There are two of these. The more recent one is actually a pretty decent movie (and definitely worth a look as an honestly feminist spy movie where the action hero draws her power from the connections she’s made, not violent isolation) but the original one is candy colored and BALLS CRAZY. About equal parts Danger: Diabolik and Our Man Flint, it’s inexplicable, campy and fun as heck.
A black comedy (or comedic horror movie) about cannibals and the Wendigo, written and directed by and starring vegetarians, so there are a lot of queasy shots of meat both animal and human. Featuring Guy Pierce, the guy from the Full Monty and Jeffery Jones (of Howard the Duck fame!). Look for the chase sequence set to the banjo music from Raising Arizona.
The Revenger’s Tragedy
You just never know with Alex Cox. His influences are all over the map, and sometimes he’s just damn unwatchable. (The dreary, muddy Borges adaption Death and the Compass?) But other times he’s sublimely inartistic—Repo Man, sure, or the even awesomer Repo Chick—or here, where he somehow found funding for an original language version of a Jacobean revenge play set in the grim post apocalyptic world of 2012 Liverpool starring The Doctor and The Master (Christopher Eccleston and Derek Jacobi, if you’re a philistine). Oh, and Eddie Izzard is in it as one of the less flamboyant characters, so there you go. Hard to follow in a noisy environment, but then the dialogue is kind of secondary, anyway. Everybody wants everybody else dead, and there’s some incest too, just because.

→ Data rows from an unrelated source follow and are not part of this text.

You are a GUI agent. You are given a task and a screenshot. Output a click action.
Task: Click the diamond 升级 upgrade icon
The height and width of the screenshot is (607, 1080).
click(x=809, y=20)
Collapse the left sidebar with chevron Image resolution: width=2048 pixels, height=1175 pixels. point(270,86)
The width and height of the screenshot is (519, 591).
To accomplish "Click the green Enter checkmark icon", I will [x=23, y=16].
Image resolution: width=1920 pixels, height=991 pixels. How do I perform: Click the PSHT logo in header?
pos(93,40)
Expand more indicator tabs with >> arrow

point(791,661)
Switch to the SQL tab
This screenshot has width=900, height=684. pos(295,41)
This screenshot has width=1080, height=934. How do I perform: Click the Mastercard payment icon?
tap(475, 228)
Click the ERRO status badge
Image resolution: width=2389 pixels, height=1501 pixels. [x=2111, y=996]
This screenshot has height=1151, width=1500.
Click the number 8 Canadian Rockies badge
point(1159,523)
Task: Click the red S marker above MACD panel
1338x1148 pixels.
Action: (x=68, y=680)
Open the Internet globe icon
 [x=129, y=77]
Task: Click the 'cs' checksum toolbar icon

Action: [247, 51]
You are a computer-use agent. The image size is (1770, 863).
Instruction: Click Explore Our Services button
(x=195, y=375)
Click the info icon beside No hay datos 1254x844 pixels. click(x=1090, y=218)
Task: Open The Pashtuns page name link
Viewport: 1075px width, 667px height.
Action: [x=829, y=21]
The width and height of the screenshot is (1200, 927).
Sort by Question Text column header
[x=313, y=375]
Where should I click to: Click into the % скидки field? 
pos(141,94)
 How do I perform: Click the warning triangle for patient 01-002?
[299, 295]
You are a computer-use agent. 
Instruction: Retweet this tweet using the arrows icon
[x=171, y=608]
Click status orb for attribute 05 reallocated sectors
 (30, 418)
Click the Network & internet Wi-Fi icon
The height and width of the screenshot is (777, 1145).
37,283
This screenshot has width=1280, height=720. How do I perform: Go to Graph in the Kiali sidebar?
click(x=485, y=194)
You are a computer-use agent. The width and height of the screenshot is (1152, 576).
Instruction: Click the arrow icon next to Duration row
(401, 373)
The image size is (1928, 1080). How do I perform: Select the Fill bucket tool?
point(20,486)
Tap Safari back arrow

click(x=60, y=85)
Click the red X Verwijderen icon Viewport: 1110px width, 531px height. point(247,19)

I don’t even know about this one. Sort of like Catherine Breillat’s Sleeping Beauty, and sort of like Teeth, and sort of like neither. Lila, a fundamentalist pre-teen girl leaves her creepy pedo foster parent (a really broad caricature of an evangelical preacher) and goes in search of her missing father, a violent 20s style gangster. She runs into zombies, slimy bus drivers and an old witch before falling in with Lemora, who might be her mother, or another witch, or herself as a sexually mature woman. Weird, culty, doing that feminist reworking of fairy tales as a sexual coming of age story thing. Especially great for a scene where Lemora pursues Lila as her clitoris embodied as a burning torch.